Nick Rose, Independent Non-Executive Chairman
Nick Rose was educated at Oxford University, from where he has a Masters in Chemistry. He started his career with Ford Motor Company. In 1992, Nick joined Grand Metropolitan PLC as Group Treasurer before promotion to Group Controller and Chief Finance Officer of the drinks division. Nick played a key part in the merger with Guinness to create Diageo PLC and the company’s subsequent manoeuvre into a focussed drinks business. In 1999, Nick was appointed CFO of Diageo. Nick retired from Diageo at the end of December 2010. Nick today serves on the Board of BAE Systems PLC and BT Group PLC, where he is Senior Independent Director at both companies and chairs the respective Audit Committees, and is non-executive Chairman of Galore SPV1 Limited, a company that owns the Loch Lomond Scotch whisky business. Nick is also Founding Patron of SITraN (Sheffield Institute for Translational Neuroscience), involved in raising funds to build a leading research institute to find a cure for Motor Neurone disease. Nick was appointed to the Board in November 2011 and is Chairman of the Board and Chairman of the Audit Committee.Brad Hollinger, Non-Executive Director
Brad Hollinger was appointed as a Non-Executive Director of Williams Grand Prix Holdings PLC in April 2016, and has been a shareholder in the company since 2014. Brad is Chairman and Chief Executive Officer of Vibra Healthcare, an American specialty acute care hospital company based in Pennsylvania with over 10,000 employees, 92 hospitals and transitional care centres within the United States, and annual revenues of over $1billion. In this role Brad is responsible for the strategic direction, operational execution and profitability of Vibra Healthcare. Brad is also founder and CEO of The Hollinger Group, a senior care company with 17 facilities operating in four US states. Prior to founding Vibra Healthcare, he co-founded and served as Chairman and CEO of Balanced Care Corporation, a publicly traded senior care company that grew to 87 facilities in 11 US states. In addition, Brad served as chief development officer and executive vice president of the contract services group of Continental Medical Systems, a NYSE $1.5 billion dollar company.

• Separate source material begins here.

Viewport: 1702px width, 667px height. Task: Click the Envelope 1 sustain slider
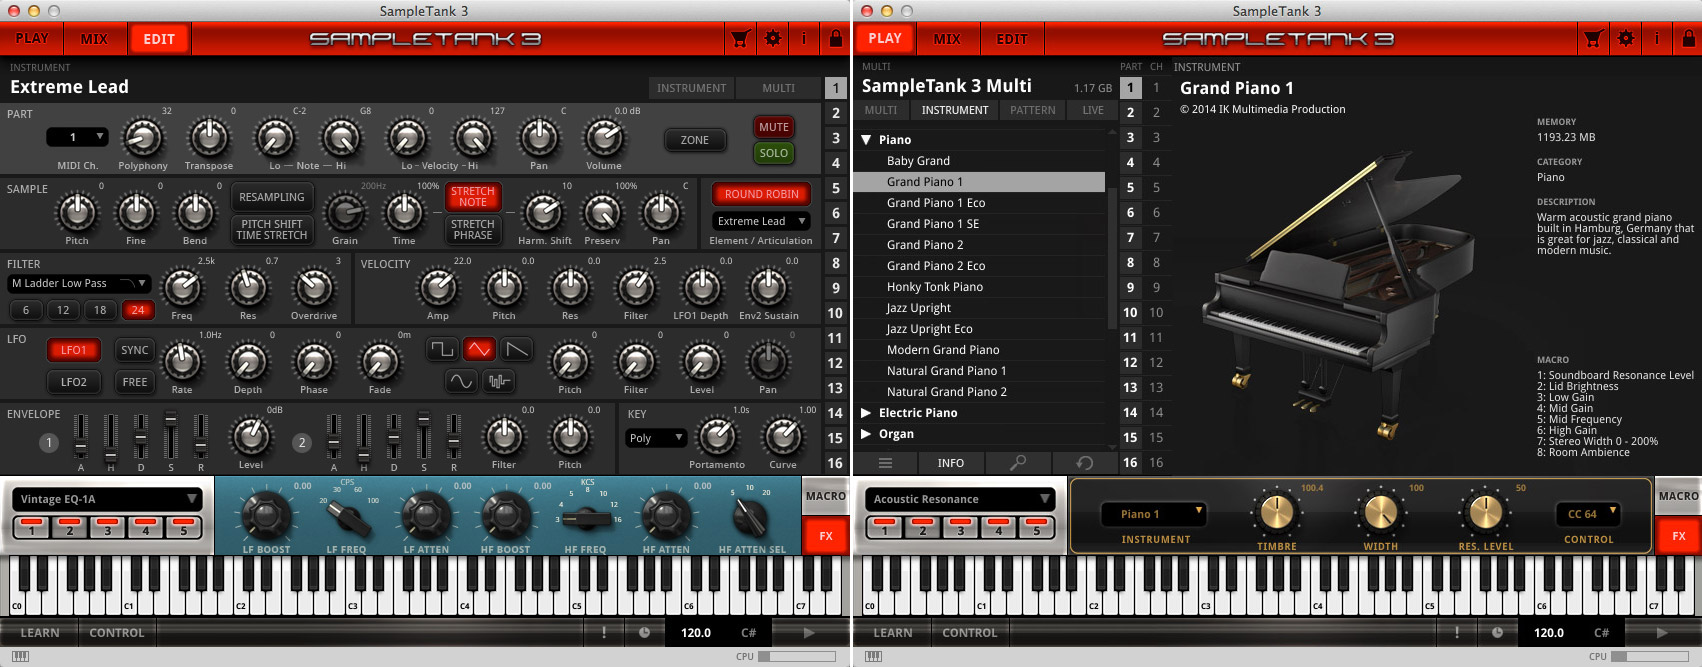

The Company has established an Audit Committee and a Remuneration and Nomination Committee, with formally delegated duties and responsibilities. Terms of reference for each Committee are attached below.
REMUNERATION AND NOMINATION COMMITTEE
The Board of Directors is of the opinion that the size and nature of the Group does not justify setting up two distinct committees to deal with remuneration- and nomination-related matters and accordingly has established a combined Remuneration and Nomination Committee. The members of this Committee comprise of the Company's two non-executive directors.
The members of the Audit Committee comprise of the Company's two non-executive directors. With Nick Rose as one of those members, the Company satisfies the requirement of the UK Corporate Governance Code that at least one of the committee members should have recent and relevant financial experience.